** Exercise aim **
In the listing below, tally the lines that hold "arrow" and report that number by itself.

───── Exercise input

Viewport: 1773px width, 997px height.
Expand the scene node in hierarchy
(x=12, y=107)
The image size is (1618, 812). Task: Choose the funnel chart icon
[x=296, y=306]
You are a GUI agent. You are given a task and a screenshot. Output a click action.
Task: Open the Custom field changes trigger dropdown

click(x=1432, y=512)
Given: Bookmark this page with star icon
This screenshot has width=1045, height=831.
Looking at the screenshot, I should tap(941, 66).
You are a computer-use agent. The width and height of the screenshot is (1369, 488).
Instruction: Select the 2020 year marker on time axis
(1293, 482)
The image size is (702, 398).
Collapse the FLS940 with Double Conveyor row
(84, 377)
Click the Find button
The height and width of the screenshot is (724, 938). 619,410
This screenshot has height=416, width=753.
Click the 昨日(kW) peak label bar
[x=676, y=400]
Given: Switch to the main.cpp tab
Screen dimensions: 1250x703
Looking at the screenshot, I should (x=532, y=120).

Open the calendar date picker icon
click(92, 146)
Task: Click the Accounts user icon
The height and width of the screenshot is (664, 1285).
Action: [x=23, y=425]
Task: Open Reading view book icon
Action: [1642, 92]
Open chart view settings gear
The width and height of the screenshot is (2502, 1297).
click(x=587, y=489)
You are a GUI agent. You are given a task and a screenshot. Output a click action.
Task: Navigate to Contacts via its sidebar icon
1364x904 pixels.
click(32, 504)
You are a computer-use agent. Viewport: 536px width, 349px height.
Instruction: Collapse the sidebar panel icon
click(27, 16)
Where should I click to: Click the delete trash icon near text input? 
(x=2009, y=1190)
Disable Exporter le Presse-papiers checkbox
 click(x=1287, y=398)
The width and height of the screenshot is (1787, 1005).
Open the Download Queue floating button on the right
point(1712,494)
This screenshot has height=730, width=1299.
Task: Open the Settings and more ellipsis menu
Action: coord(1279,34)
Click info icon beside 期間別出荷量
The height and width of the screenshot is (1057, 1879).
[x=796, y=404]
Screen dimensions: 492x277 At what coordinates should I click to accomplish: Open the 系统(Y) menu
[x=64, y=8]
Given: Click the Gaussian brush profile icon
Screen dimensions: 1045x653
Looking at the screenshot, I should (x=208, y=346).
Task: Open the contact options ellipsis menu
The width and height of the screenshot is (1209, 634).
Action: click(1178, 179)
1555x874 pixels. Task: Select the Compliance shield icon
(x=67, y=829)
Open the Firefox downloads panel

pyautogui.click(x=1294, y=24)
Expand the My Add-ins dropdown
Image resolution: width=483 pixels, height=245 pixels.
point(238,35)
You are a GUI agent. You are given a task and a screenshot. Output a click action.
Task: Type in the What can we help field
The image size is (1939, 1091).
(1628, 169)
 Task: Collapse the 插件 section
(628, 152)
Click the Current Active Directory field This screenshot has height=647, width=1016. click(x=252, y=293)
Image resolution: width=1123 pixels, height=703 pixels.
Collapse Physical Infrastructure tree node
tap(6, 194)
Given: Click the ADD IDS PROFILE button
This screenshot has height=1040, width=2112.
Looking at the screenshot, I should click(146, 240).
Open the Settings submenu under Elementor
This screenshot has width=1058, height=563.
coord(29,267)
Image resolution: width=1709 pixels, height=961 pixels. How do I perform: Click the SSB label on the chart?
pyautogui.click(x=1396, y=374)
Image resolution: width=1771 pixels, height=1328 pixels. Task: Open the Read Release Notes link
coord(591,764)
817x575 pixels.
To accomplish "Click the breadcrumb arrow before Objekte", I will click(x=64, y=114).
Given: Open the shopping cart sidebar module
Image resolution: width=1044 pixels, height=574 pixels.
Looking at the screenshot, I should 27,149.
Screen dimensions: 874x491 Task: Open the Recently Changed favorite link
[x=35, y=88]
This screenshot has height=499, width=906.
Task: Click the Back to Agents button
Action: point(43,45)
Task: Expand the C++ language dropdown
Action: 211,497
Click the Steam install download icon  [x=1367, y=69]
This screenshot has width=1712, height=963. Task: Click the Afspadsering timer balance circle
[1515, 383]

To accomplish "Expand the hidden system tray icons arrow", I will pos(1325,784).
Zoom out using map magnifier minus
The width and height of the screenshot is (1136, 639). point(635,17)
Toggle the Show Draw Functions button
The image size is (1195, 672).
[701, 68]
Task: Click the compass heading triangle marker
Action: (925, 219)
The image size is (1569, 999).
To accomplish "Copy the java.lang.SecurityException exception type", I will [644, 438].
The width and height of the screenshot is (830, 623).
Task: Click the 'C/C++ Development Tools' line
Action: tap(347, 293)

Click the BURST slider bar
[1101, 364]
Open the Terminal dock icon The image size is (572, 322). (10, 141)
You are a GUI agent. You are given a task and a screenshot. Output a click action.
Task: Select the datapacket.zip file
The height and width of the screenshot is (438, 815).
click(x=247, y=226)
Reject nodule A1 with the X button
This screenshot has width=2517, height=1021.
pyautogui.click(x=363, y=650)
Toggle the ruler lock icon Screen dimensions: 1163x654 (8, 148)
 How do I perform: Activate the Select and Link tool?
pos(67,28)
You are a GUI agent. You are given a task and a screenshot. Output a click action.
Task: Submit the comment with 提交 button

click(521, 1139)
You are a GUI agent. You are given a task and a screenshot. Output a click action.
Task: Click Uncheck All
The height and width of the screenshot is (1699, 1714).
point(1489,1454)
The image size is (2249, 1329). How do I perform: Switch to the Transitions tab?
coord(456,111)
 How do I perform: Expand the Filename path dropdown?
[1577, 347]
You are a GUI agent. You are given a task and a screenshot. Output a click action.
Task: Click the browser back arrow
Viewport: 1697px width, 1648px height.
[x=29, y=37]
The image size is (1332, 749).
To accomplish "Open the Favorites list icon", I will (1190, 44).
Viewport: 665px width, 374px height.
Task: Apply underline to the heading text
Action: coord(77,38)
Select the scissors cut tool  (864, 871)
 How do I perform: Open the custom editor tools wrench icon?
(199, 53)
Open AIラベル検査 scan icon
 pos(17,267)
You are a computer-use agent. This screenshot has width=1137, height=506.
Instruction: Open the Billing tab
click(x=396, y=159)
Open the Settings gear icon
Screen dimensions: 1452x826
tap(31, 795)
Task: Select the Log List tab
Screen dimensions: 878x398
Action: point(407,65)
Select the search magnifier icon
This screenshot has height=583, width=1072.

──────────

** Result of this exercise **
3